Au-delà des plateaux calcaires, vers le nord, s'étend le plat pays. Les parties ouest correspondent au littoral de la mer du Nord, tandis que les parties est s'articulent autour de la mer Baltique. Ce domaine comprend, sur le littoral sud notamment, des plaines très fertiles, mais leur mise en culture diffère de la manière franque. Ici, point de gros villages favorisant l'implantation d'un artisanat. Les fermes sont centrées sur leur terroir mais l'exploitation est rationnelle et les propriétés peuvent atteindre le niveau optimum de 20 à 30 hectares, soit le seuil de la troisième génération (implantation franque). Le petit commerce et l'artisanat doivent alors s'installer dans le bourg.
Les terres fertiles sont souvent imbriquées dans des chaînes de montagnes, comme en Scandinavie, ou bien parsemées de zones sablonneuses comme sur le littoral sud de la Baltique et l'espace concédé à la forêt reste très important. Ici, les voies d'eau ont acquis une importance considérable. Les échanges et les liaisons se font avec de grandes barques de rivière à fond plat que l'archéologie découvre actuellement, tandis que les liaisons maritimes se font à l'aide de grands navires souples et légers faciles à tirer à grève après chaque abordage et dont le drakkar sera l'exemple achevé. Ce sont ces liaisons fluviales qui assurent les concentrations économiques et donnent vie aux cités installées sur les grands fleuves. Afin de pouvoir construire des quais où le niveau d'eau sera constant, le choix se porte sur le point d'équilibre entre courants et marées. Ces cités peuvent devenir d'une extrême opulence et, au Moyen-Age, elles se rassembleront sous la règle Hanséatique.

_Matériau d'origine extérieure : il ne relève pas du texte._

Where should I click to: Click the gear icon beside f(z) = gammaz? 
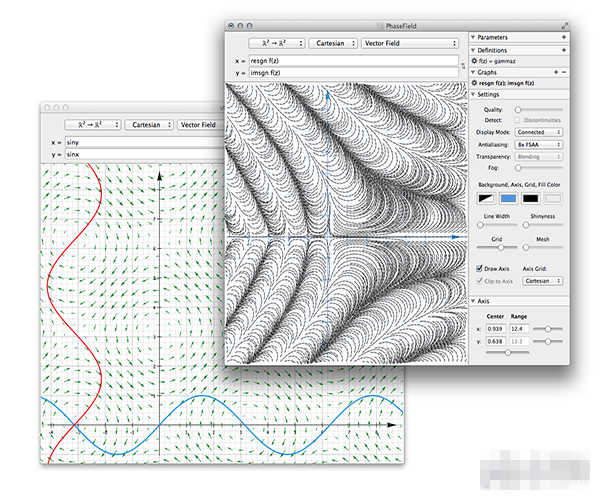click(x=475, y=61)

Voyons enfin l'Europe sèche qui s'étend sur le pourtour du bassin occidental de la Méditerranée. Ici la grande agriculture restera exceptionnelle et la population gère ses troupeaux de chèvres et de moutons à flanc de colline. L'agriculture se pratique dans les rares zones de dépôts sédimentaires et les surfaces sont méticuleusement travaillées, le plus souvent à la main. L'âne est un auxiliaire précieux généralement utilisé en bête de bât pour déplacer les charges. Le village, lui, s'accroche sur une colline dominant une résurgence méthodiquement exploitée.

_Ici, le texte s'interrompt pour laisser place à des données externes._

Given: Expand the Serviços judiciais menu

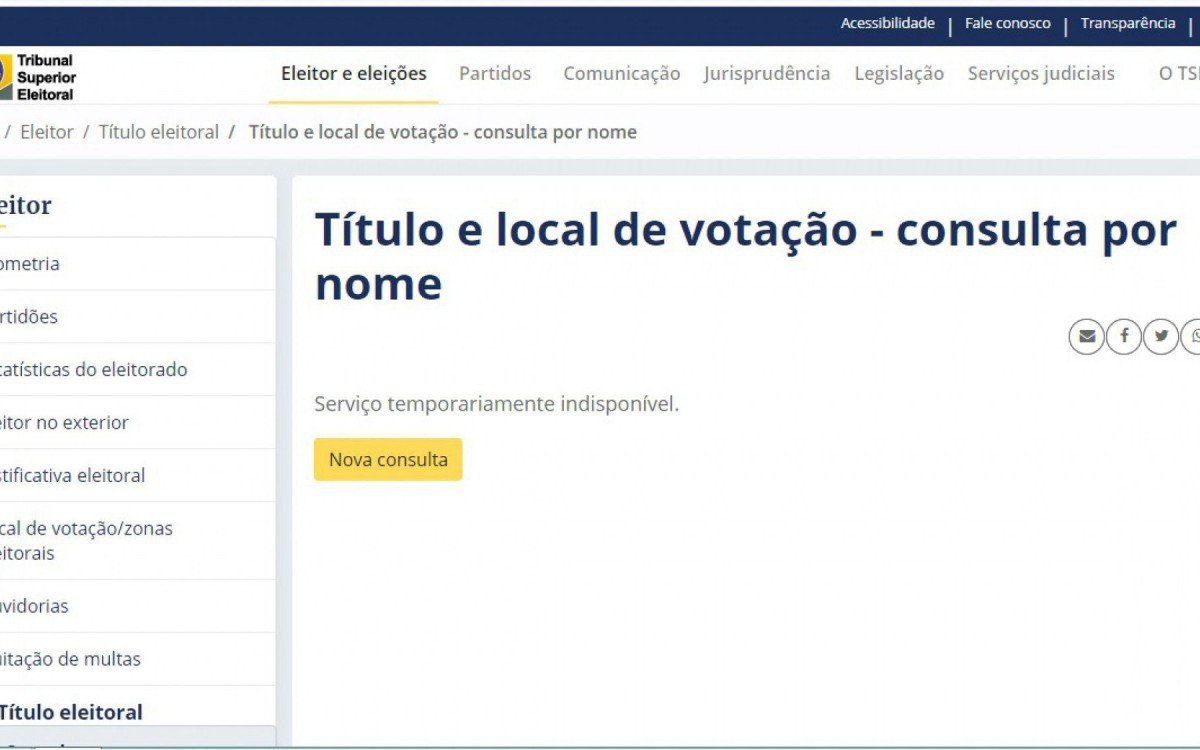Looking at the screenshot, I should coord(1040,73).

Ici, la nature du paysage rend difficiles les déplacements de marchandises. Les échanges qui suivent les vallées vont aboutir au littoral et favoriser la formation de grandes cités portuaires et ces métropoles deviendront par la suite plus ouvertes aux échanges maritimes que préoccupées de leur arrière pays. L'unité régionale s'impose difficilement. Par contre, les lieux où convergent les cheminements naturels de l'arrière pays passent souvent sous le contrôle d'une cité bien campée en un lieu stratégique. Ainsi, l'économie prend le pas sur le politique et les états ont du mal à s'imposer et plus encore à se maintenir.

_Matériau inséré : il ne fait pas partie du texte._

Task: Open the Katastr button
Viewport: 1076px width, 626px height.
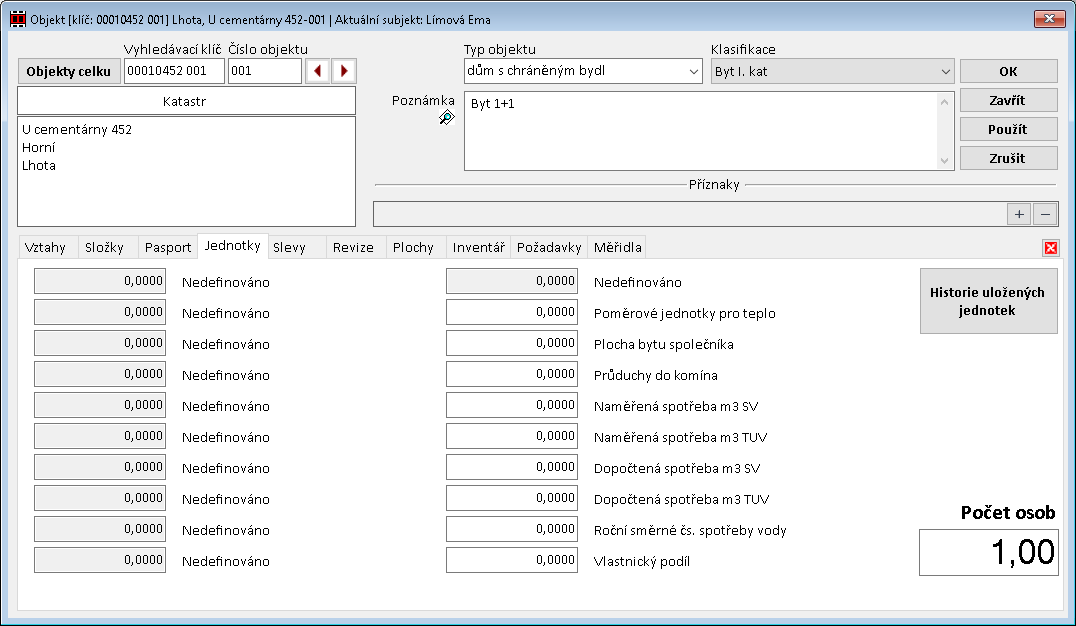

L'emprise de Rome va, pour un temps, modifier ces conditions. Les routes d'Empire aideront momentanément à désenclaver ces cités mercantiles. L'impact du système ainsi mis en place va se prolonger sur cinq à huit siècles mais, dès le Moyen-Age, l'esprit des "principautés" s'imposera de nouveau. Toute l'Histoire de l'Italie sera conditionnée par ce découpage politique.
LA SOCIETE CENTRE EUROPE
En Europe Septentrionale, les peuples dits Celtiques sont les plus nombreux, mais des tendances naturelles ou coutumières, vont gêner leur expression politique et faire d'eux des victimes. Sur la période historique, ils seront bousculés par la pénétration franque qui suit la défaite de Syagrius, ensuite, leurs terres seront ravagées par les invasions Vikings puis soumises à une nouvelle pénétration franque, à l'époque carolingienne d'abord, capétienne ensuite. Dès 1300, ils ont perdu toute chance de figurer dans l'histoire politique du monde occidental. Souvent, leur domaine servira de champ de batailles pour régler les différends des autres, comme lors de la Guerre de Cent Ans de ce côté-ci du Rhin, ou bien de la Guerre de Trente Ans en pays germanique. A cette époque, les forces du Nord pour une fois rassemblées sous la bannière protestante, vont ravager, une génération durant, les terres celtiques situées du royaume de Crakovie à la plaine d'Alsace. La dernière confrontation Nord-Sud, sur la rive orientale du Rhin, se fera au siècle dernier, à Sadova.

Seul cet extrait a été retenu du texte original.